“Dopo avere vinto la battaglia su Arpacal, per la quale ringraziamo l’avvocato Pitaro e i pochi parlamentari intervenuti, gli idonei calabresi si rivolgono al sindaco di Cosenza avv. Caruso e al commissario ASP di Cosenza dott De Salazar.
Al sindaco Caruso chiediamo di fare scorrere le graduatorie dirigenziali.
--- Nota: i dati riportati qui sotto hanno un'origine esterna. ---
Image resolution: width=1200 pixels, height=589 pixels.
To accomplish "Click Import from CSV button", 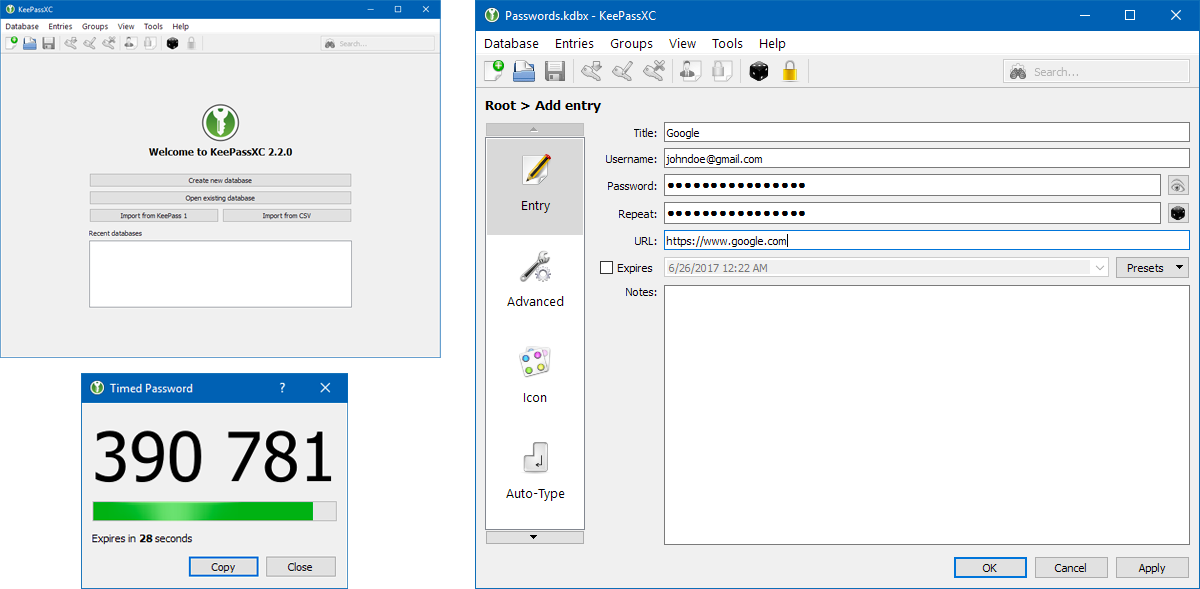I will (286, 216).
La dotazione organica di Cosenza era già stata ridotta a venti e può ospitare diciotto unità.
Invieremo comunicazione al sindaco e al segretario generale, consapevoli che l’indirizzo politico debba essere rispettato.
Allo stesso tempo chiediamo a De Salazar di attingere dalle graduatorie esistenti sia per gli OSS e il personale del 112 sia per i dirigenti amministrativi. Il suo predecessore è stato un disastro in questo senso.
Ci sono graduatorie aperte e utilizzabili come quella del Comune di Cosenza e c’è la graduatoria del personale sanitario vigente ad Azienda Zero. Di questo abbiamo discusso con lon Loizzo. Chiediamo una legge regionale che dia priorità agli idonei di ogni comparto.
Al presidente Occhiuto chiediamo anche di revisionare le governance degli enti di sottogoverno. E di accertare le responsabilità dei dirigenti generali sulla vicenda Arpacal. Troppi direttori generali fanno quello che vogliono”.
Così in una nota gli Idonei Calabria pubblica amministrazione.